第三十二条 政府は、文部科学省及び厚生労働省、経済産業省、国土交通省その他の関係行政機関の職員をもって構成するスポーツ推進会議を設け、スポーツに関する施策の総合的、一体的かつ効果的な推進を図るための連絡調整を行うものとする。

   第五章 スポーツ審議会等及び体育指導委員

 (スポーツ審議会等)

第三十三条 都道府県に、スポーツの推進に関する審議会その他の合議制の機関を置くものとする。

2 市町村に、スポーツの推進に関する審議会その他の合議制の機関を置くことができる。

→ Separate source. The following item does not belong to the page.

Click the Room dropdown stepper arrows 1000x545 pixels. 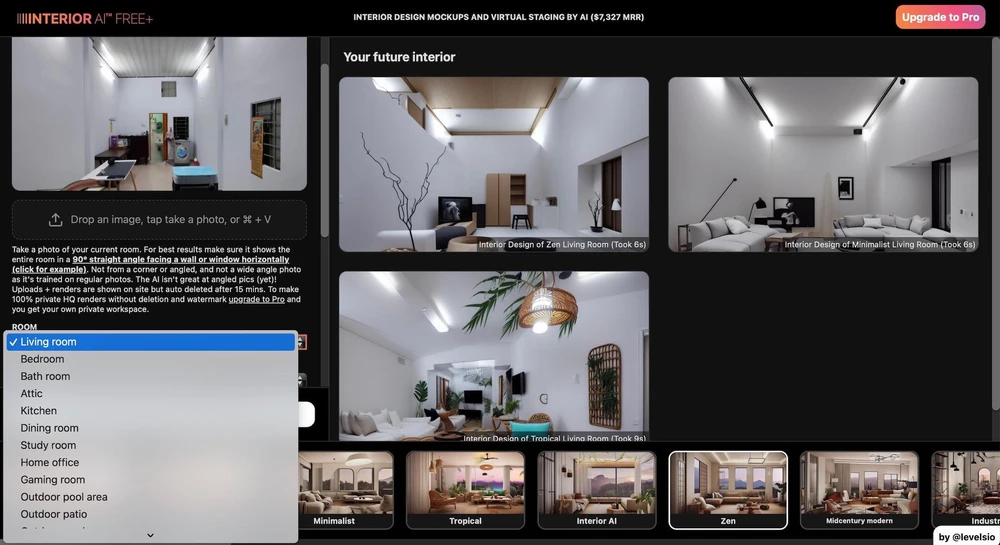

3 前二項の審議会その他の合議制の機関(以下「スポーツ審議会等」という。)は、第十条第二項及び第三十七条に規定するもののほか、都道府県の教育委員会若しくは知事又は市町村の教育委員会(当該市町村が特定地方公共団体である場合にあっては、市町村の教育委員会又はその長。以下この項において同じ。)の諮問に応じて、スポーツの推進に関する重要事項について調査審議し、及びこれらの事項に関して都道府県の教育委員会若しくは知事又は市町村の教育委員会に建議する。

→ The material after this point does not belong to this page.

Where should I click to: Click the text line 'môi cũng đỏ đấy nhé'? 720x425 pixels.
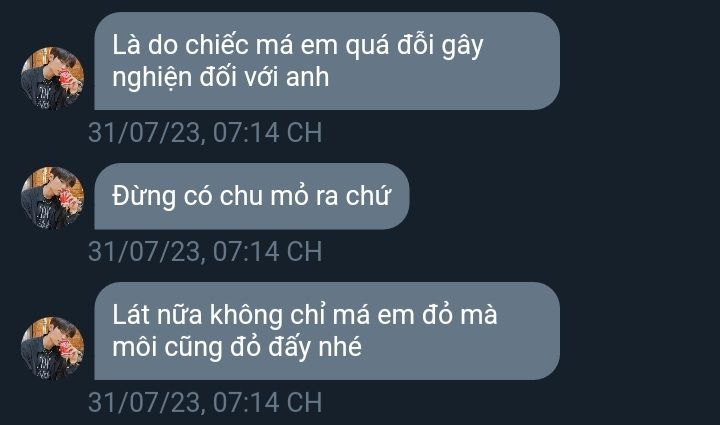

4 スポーツ審議会等の委員は、スポーツに関する学識経験のある者の中から、教育委員会が任命する。この場合において、都道府県の教育委員会は知事の、市町村の教育委員会はその長の意見を聴かなければならない。

5 前項の規定にかかわらず、特定地方公共団体におけるスポーツ審議会等の委員の任命は、当該特定地方公共団体の教育委員会の意見を聴いて、地方公共団体の長が行う。

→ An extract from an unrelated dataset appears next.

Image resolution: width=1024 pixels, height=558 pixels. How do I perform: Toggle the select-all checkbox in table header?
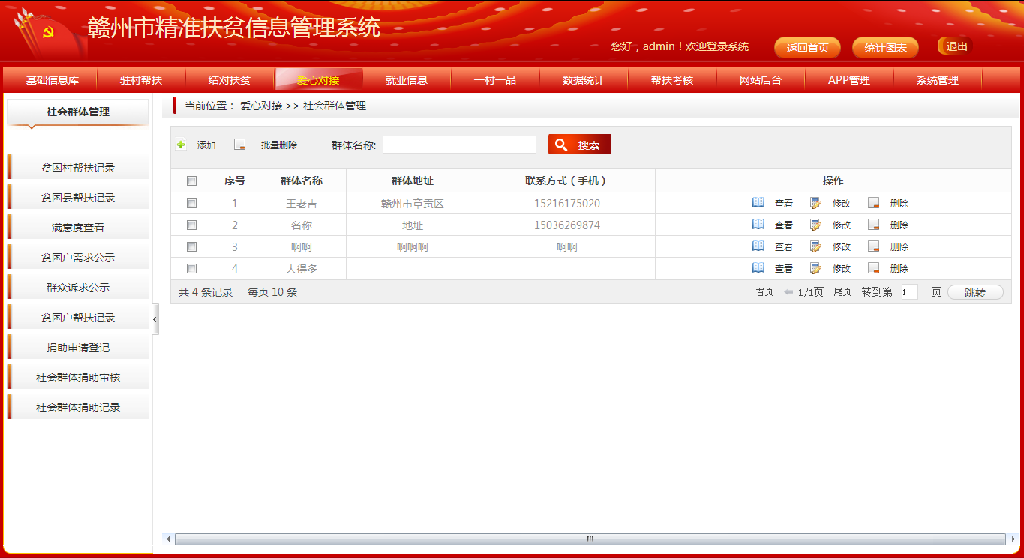click(x=191, y=181)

6 第一項から前項までに定めるもののほか、スポーツ審議会等の委員の定数、任期その他スポーツ審議会等に関し必要な事項については、条例で定める。

 (体育指導委員)

第三十四条 市町村の教育委員会(特定地方公共団体にあっては、その長)は、地域におけるスポーツの推進を図るための体制の整備に努めるとともに、社会的信望があり、スポーツに関する深い関心と理解を有し、及び次項に規定する職務を行うのに必要な熱意と能力を有する者の中から、体育指導委員を委嘱するものとする。

2 体育指導委員は、当該市町村におけるスポーツの推進のため、教育委員会規則(特定地方公共団体にあっては、地方公共団体の規則)の定めるところにより、スポーツの推進のための事業の実施に係る連絡調整並びに住民に対するスポーツの実技の指導その他スポーツに関する指導及び助言を行うものとする。

3 体育指導委員は、非常勤とする。

   第六章 国の補助等

 (国の補助)

第三十五条 国は、地方公共団体に対し、予算の範囲内において、政令で定めるところにより、次に掲げる経費について、その一部を補助する。

 一 国民体育大会及び全国障害者スポーツ大会の実施及び運営に要する経費であって、これらの開催地の都道府県において要するもの

 二 その他スポーツの推進のために地方公共団体が行う事業に要する経費であって特に必要と認められるもの

2 国は、学校法人に対し、その設置する学校のスポーツ施設の整備に要する経費について、予算の範囲内において、その一部を補助することができる。この場合においては、私立学校振興助成法(昭和五十年法律第六十一号)第十一条から第十三条までの規定の適用があるものとする。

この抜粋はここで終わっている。